┌──

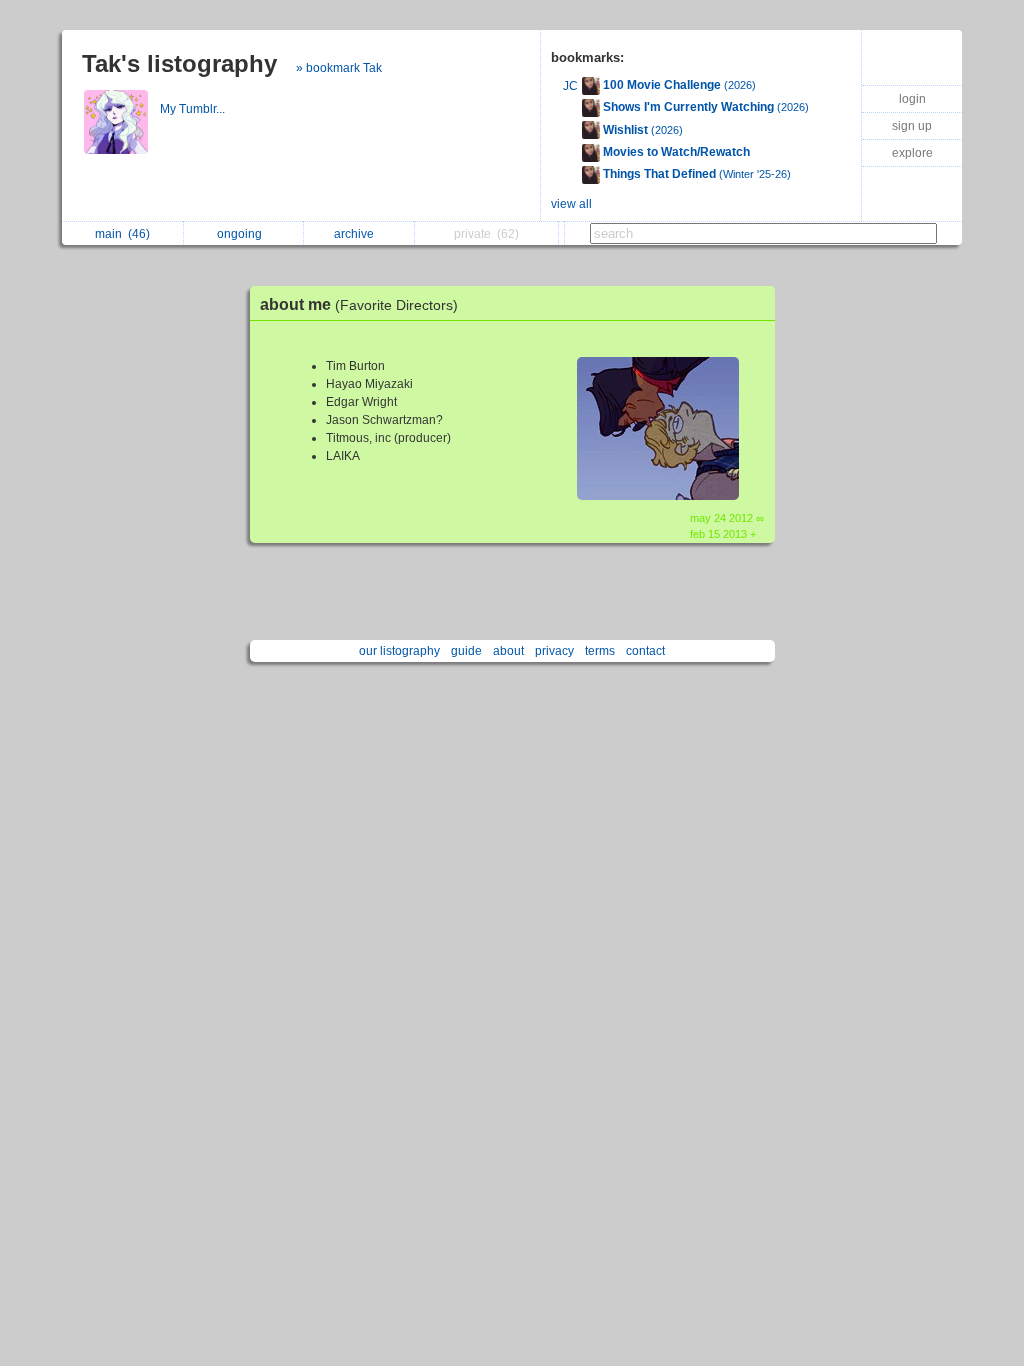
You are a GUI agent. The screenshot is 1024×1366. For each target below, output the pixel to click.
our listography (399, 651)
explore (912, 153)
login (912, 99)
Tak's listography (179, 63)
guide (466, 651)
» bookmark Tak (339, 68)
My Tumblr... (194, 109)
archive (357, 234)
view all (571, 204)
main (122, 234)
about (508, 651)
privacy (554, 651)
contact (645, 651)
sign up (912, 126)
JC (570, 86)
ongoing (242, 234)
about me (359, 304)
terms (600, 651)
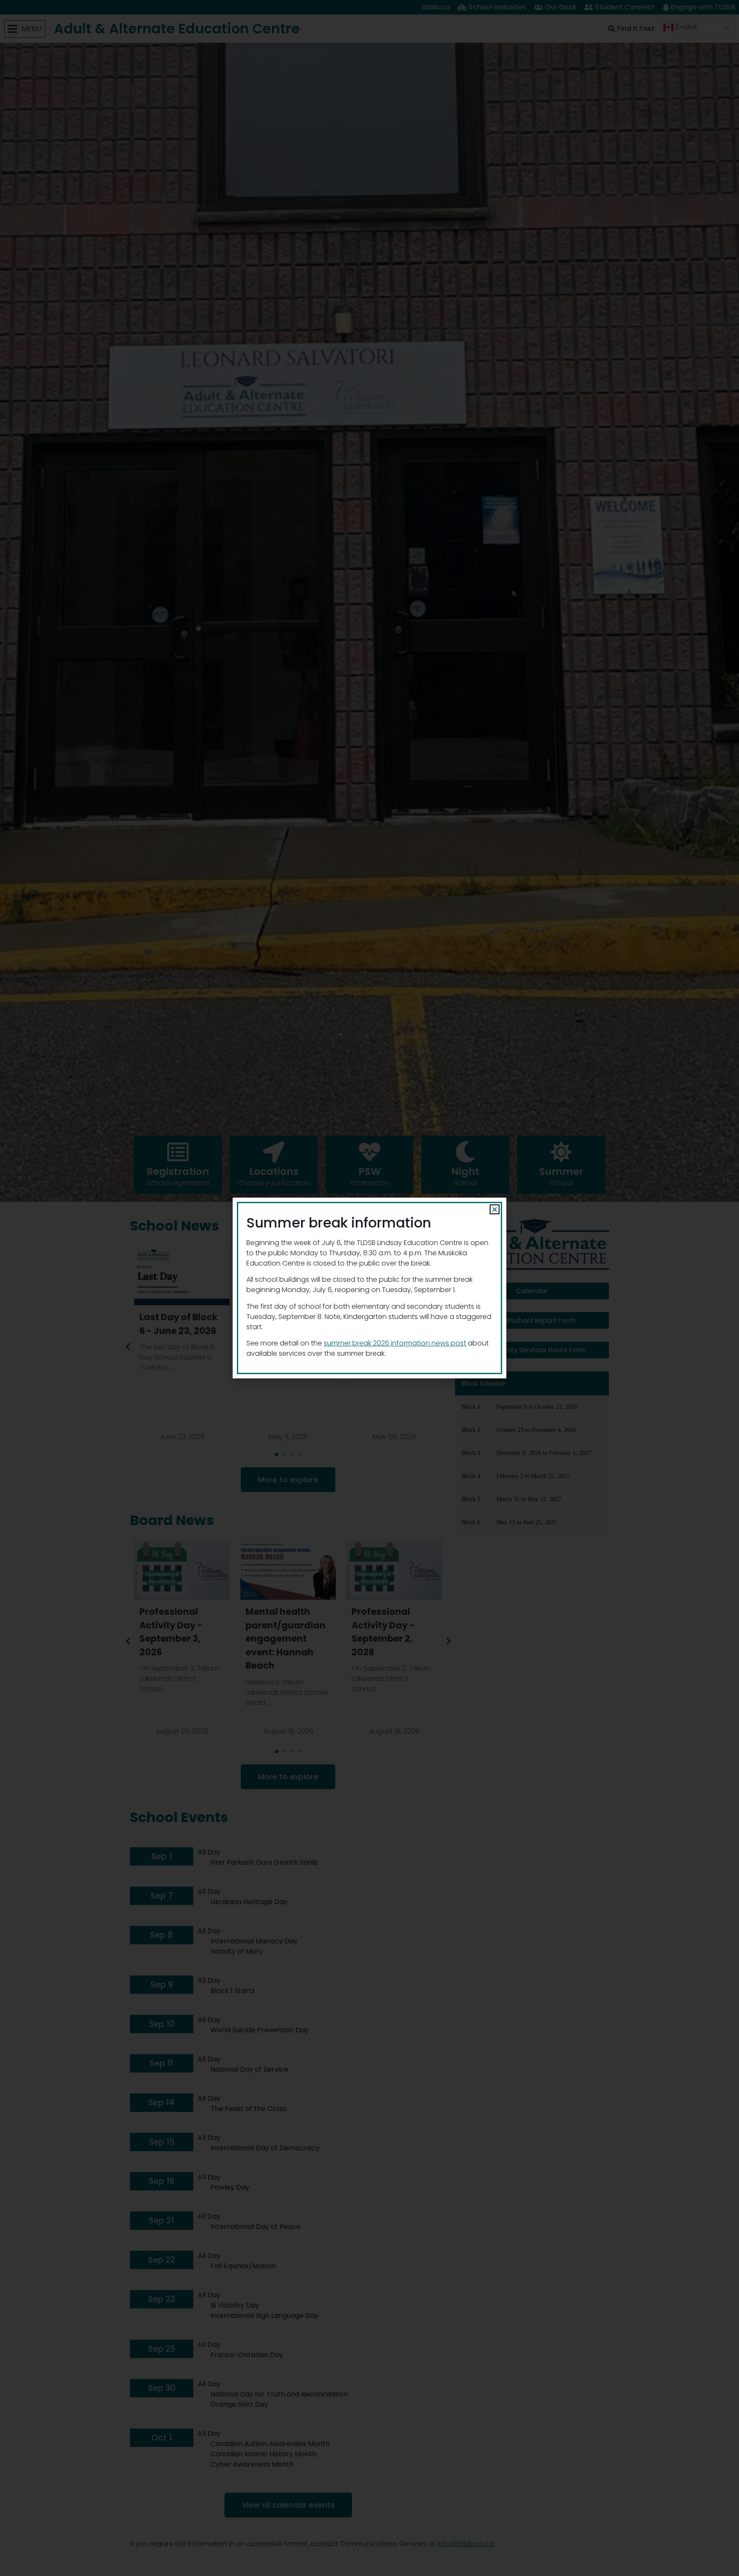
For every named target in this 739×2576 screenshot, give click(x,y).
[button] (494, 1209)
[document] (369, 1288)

└──
┌──

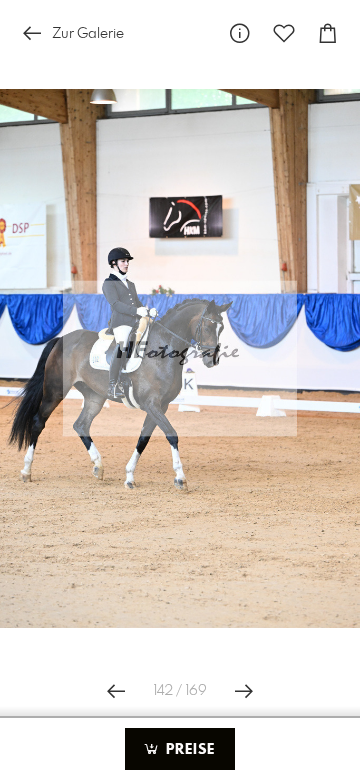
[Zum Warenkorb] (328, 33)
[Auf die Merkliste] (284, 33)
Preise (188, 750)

└──

Write down exactly the span of lines above from the one containing "Tak (339, 68)" to the one containing "terms (600, 651)", both ends included.

» WRITTEN ANSWER:
» bookmark Tak (339, 68)
My Tumblr... (194, 109)
archive (357, 234)
view all (571, 204)
main (122, 234)
about (508, 651)
privacy (554, 651)
contact (645, 651)
sign up (912, 126)
JC (570, 86)
ongoing (242, 234)
about me (359, 304)
terms (600, 651)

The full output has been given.